Предложенный отрывок =
-------

В книге, которую сейчас держит в руках читатель, собраны произведения, отражающие разные стороны творчества Натальи Петровны Кончаловской. Все они — свидетельство ее огромной культуры, огромного таланта, огромного терпения. Я очень рад, что есть возможность прочесть их и разделить с моей мамой ее чувства, мысли, жизнь ее души, которую она вкладывала во все, что писала.
Андрей Кончаловский
Может быть, то, что я сейчас скажу, — истина, давным-давно известная, но меня она каждый раз удивляет несказанно, и каждый раз для меня это открытие: волшебство живописи. Я не знаю, чем это достигается. Для того чтобы анализировать таинство этого процесса, не надо быть опытным искусствоведом, каковым я не являюсь, и потому попробую подойти к этому вопросу с чисто человеческим ощущением природы вещей. Начну с самых прозаических дел, которыми нам, женщинам, приходится заниматься постоянно. Бывает, что надо почистить картофель, порезать лук, вычистить медный таз или еще что-нибудь в этом роде. Берешь доску и старый, бывалый нож со стертой рукояткой и начинаешь, обливаясь слезами, шинковать луковицу. Потом надо вычистить наждаком лезвие ножа, которое сразу почернело, выскоблить и ошпарить доску, и в этой возне все предметы кухонного обихода кажутся какими-то привычно скучными…
И вот я вижу этот самый нож и эту луковицу в натюрморте моего отца. И тут совершается чудо, волшебство: в микромире целое богатство мироощущений! Оказывается, нож удивительно красив, хоть он и не стал ничуть новее. Он так же стар и потерт, но я вижу, какой теплый тон у его ручки, я даже чувственно ощущаю ее в своей ладони. Я вижу три заклепки на рукоятке и вдруг вспоминаю мое детство — утро, солнечный луч, падающий на кухонный стол и на три сверкающие заклепки на ноже. Я вижу луковицу — до чего же румяна и шелковиста ее шкурка, и мне слышится шорох, когда снимаешь ее с луковицы. А медный таз! Он ликует, он будто поет дискантом. А кринка с выщербленным горлышком! Чудо — старая обливная кринка, в каких прабабки наши томили молоко в русской печи на поду, и явственно я слышу шуршание груды раскаленных углей, когда кочерга отгребает их к стенкам печи…
И когда видишь на холсте все эти ступки, кринки, жемчужные головки чеснока, деревянные ложки, начинаешь чувствовать восхищение и великую нежность к этим самым предметам, увиденным глазом художника и перевоплощенным его кистью в искусство. Понятно все это тогда, когда живопись являет одухотворенность мастера, его восхищение и любовь, его радость видения и умение не оставаться равнодушным.

-------

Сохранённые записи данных

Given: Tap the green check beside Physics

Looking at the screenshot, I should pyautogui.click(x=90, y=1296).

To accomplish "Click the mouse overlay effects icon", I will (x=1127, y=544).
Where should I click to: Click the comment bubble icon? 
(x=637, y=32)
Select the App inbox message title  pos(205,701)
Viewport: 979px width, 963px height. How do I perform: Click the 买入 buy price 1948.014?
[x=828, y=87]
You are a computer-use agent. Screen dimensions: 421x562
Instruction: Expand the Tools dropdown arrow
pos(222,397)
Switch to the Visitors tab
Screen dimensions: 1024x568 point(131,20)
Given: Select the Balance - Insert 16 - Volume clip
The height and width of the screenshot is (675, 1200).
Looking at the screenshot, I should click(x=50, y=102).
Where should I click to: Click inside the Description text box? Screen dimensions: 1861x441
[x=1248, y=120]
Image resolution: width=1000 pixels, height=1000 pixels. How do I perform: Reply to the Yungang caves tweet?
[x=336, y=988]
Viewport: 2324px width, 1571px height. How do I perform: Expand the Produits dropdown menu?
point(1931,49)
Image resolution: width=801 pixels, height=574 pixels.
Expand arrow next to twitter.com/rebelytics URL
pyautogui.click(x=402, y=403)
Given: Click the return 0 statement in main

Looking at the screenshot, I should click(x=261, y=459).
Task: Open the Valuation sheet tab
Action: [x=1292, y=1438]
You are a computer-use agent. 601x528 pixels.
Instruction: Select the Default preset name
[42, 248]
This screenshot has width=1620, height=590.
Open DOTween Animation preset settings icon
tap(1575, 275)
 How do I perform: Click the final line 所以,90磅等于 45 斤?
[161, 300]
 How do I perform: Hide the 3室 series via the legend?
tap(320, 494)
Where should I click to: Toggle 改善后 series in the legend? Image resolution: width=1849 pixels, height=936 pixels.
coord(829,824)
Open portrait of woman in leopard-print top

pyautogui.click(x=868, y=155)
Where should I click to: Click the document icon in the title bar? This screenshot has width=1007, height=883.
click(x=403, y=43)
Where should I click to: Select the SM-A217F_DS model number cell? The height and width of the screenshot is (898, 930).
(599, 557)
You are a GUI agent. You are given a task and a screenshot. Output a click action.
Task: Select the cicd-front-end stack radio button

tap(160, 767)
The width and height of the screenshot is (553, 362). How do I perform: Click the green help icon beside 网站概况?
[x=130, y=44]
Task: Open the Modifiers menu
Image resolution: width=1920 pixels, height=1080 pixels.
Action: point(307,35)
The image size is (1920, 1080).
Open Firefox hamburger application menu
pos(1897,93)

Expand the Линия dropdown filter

-------

Письменное задание =
Пожалуйста, перепишите из отрывка о волшебстве живописи всё, начиная со слов «В книге, которую» и вплоть до слов «все, что писала.».

Письменный ответ =
В книге, которую сейчас держит в руках читатель, собраны произведения, отражающие разные стороны творчества Натальи Петровны Кончаловской. Все они — свидетельство ее огромной культуры, огромного таланта, огромного терпения. Я очень рад, что есть возможность прочесть их и разделить с моей мамой ее чувства, мысли, жизнь ее души, которую она вкладывала во все, что писала.